Aktuell: Wahl und Königskrönung in Thailand

Bangkok, 13,7625 N; 100,5004 O

Noch ist das Bild vom neuen König verpackt, aber im Mai soll es aufgehängt werden. Dann soll der neue König Rama X gekrönt werden, nachdem die zweijährige Trauerzeit nach dem Tod König Bhumibols vorbei ist. Seit zwei Jahren amtiert der neue König Maha Vajiralongkorn im Amt, aber wenn man sich in den Geschäften und Restaurants umschaut, findet man selten ein Bild von ihm. In Thailand, wo die Kritik am Königshaus unter schwerer Strafe steht, scheint dieses ein stummer Protest gegen den Lebenswandel des neuen zu sein:

Thronfolger in Thailand

Letzte Woche fanden Parlamentswahlen hier in Thailand statt. Noch ist das offizielle Ergebnis nicht veröffentlicht, aber es scheint sich knapp der Kandidat des Militärs durchgesetzt zu haben. Wenn man durch die Straßen Bangkoks geht, hat man nicht das Gefühl sich in einer Miltärdiktatur zu befinden. Aber seit dem Militärputsch von 2014 bestimmen die Militärs die Politik und haben ihnen genehme Politiker in die Regierung gesetzt.

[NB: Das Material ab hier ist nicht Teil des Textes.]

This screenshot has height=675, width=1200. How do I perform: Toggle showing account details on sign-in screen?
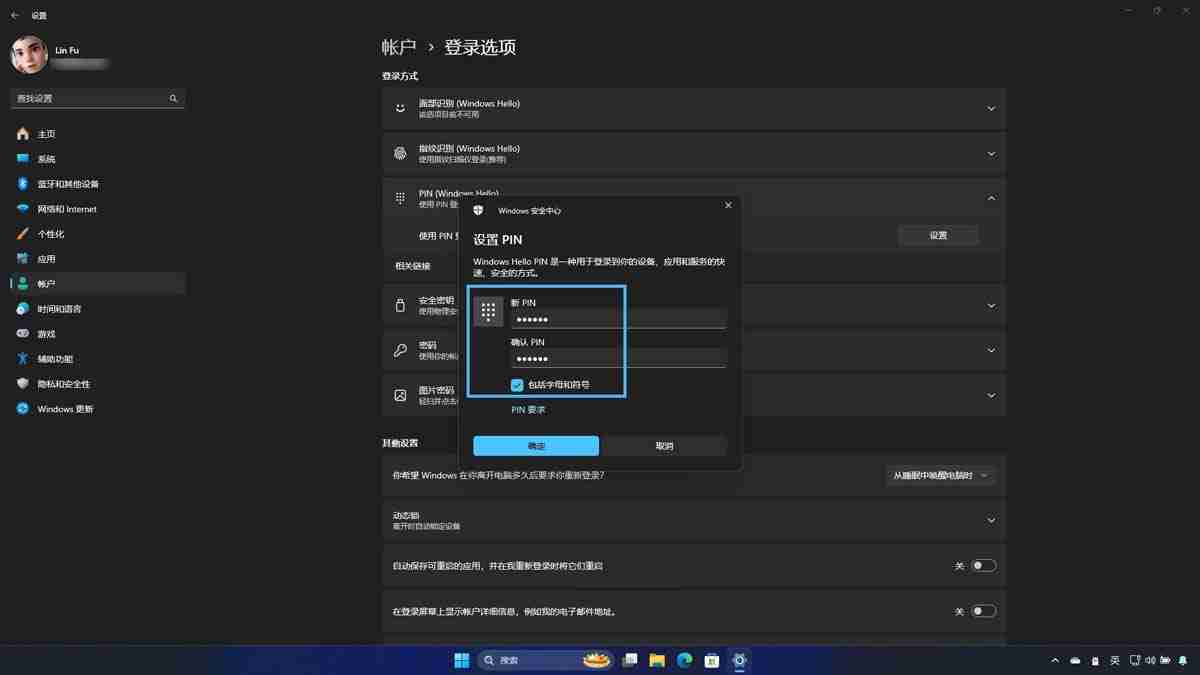pos(984,610)
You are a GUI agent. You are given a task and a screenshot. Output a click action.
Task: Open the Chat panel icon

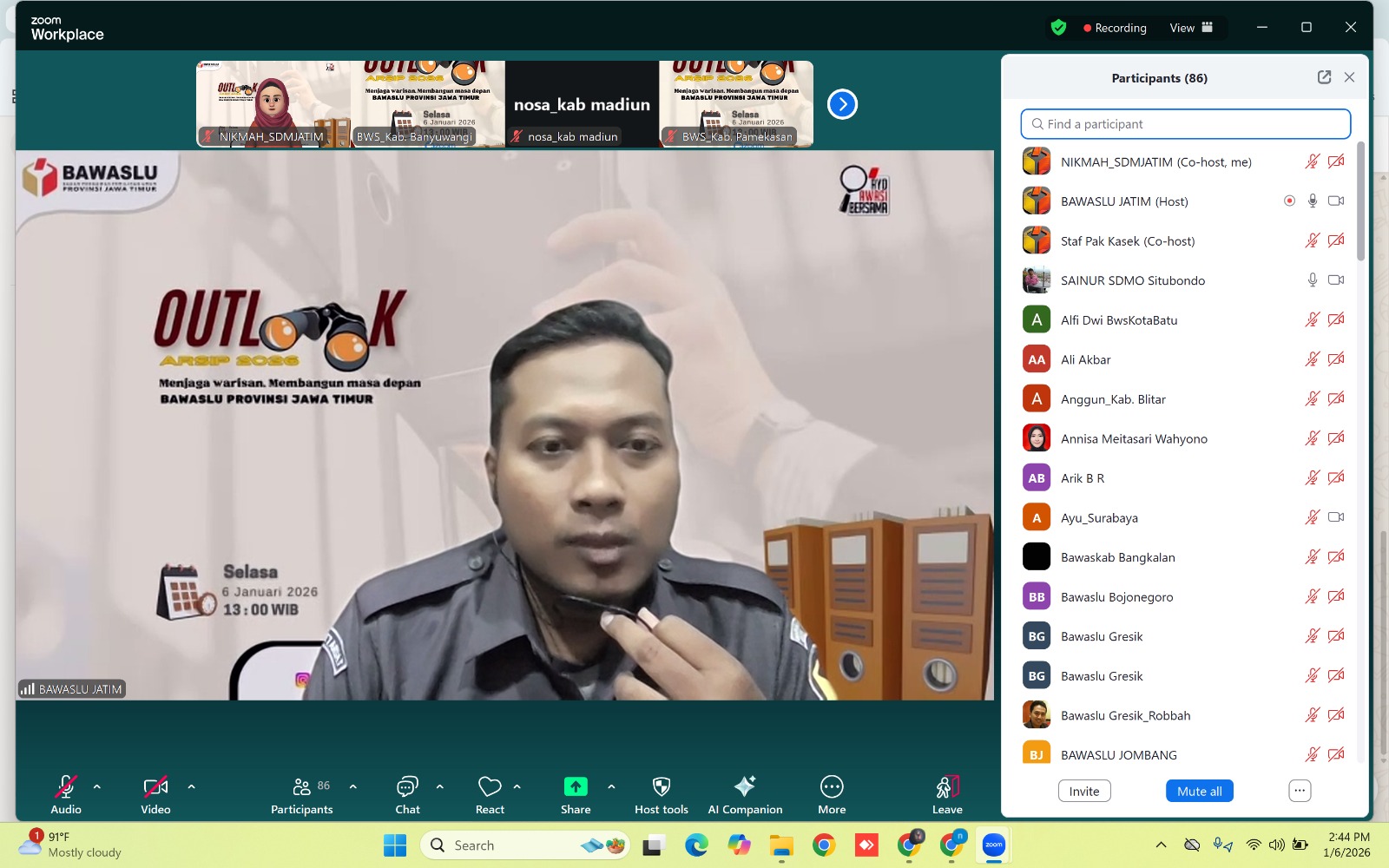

Kritische Nachrichtensender wurden verboten, die Meinungsfreiheit eingeschränkt. Der öffentliche politische Diskurs ist zum Erliegen gekommen. Vor 2014 haben sich zwei politische Lager immer wieder erbittert bekämpft, ohne dass eine Seite die Mehrheit erringen konnte. Die „Gelbhemden“ galten als die Königstreuen, die „Rothemden“ als deren Kritiker. Aber Positionen sind in Thailand nicht so leicht den Parteien zuzuordnen wie bei uns in Europa. Bis dann das Militär putschte und eine Diktatur errichtet. Danach wurden die versprochenen Wahlen immer wieder verschoben. Zuletzt verbot der neue König seiner beliebten großen Schwester für das Parlament zu kandidieren. Die von ihr unterstützte Partei wurde kurzerhand aufgelöst. Dieser Vorgang wurde als Unterstützung des Königs für die Kandidaten des Militärs gewertet.

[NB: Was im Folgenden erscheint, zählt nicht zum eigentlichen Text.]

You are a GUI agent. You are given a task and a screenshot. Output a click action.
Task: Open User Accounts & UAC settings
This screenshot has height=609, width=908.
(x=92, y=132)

König verbietet Kandidatur der Prinzessin

Wenn man sich die Frage stellt, ob man in undemokratische Länder reisen kann, so muss man sich dieses auch für Thailand fragen. Interessant finde ich aber auch, dass die Thailänder offensichtlich bei der Wahl für „Ruhe im Karton“ mehrheitlich gestimmt haben, anstatt für demokratische Freiheiten. Was bedeutet das für die Demokratie? Ist der demokratische Streit um die besten Lösungen gar nicht immer das beste System? Als Tourist bekommt man davon auf der Straße nichts mit. Kein Militär patrouilliert mit Gewehren auf der Straße. Sieht so eine moderne Diktatur aus? Aber sollte es uns als Touristen egal sein? Der globale Tourismus sollte doch die Demokratie in die Welt bringen. In Myanmar haben wir erfahren, dass die Touristen aus dem Westen sein zwei Jahren wegbleiben wegen der politischen Situation. Wenn man nicht mehr in die Türkei fährt wegen der Demokratiedefizite in dem Land, wäre die Situation für Thailand nicht anders. Auf der anderen Seite: wäre ich nicht nach Thailand gefahren, hätte ich das bei allem politischen Interesse gar nicht erfahren.

Ich finde es ganz schön schwierig zu entscheiden, ob man als Tourist in Länder fahren sollte, die ein Demokratiedefizit haben. Ich finde es eher wichtig, dass man sich als Tourist auch für die politische Situation der Menschen im Reiseland interessiert. Letztendlich müssen die Menschen in Thailand und anderen Ländern ihre politische Situation selbst verbessern. Aber trotzdem sollten auch Touristen immer wieder für demokratische Verhältnisse eintreten, wenn das Versprechen eingehalten soll, dass die Globalisierung auch die Demokratie in der Welt verbreiten soll.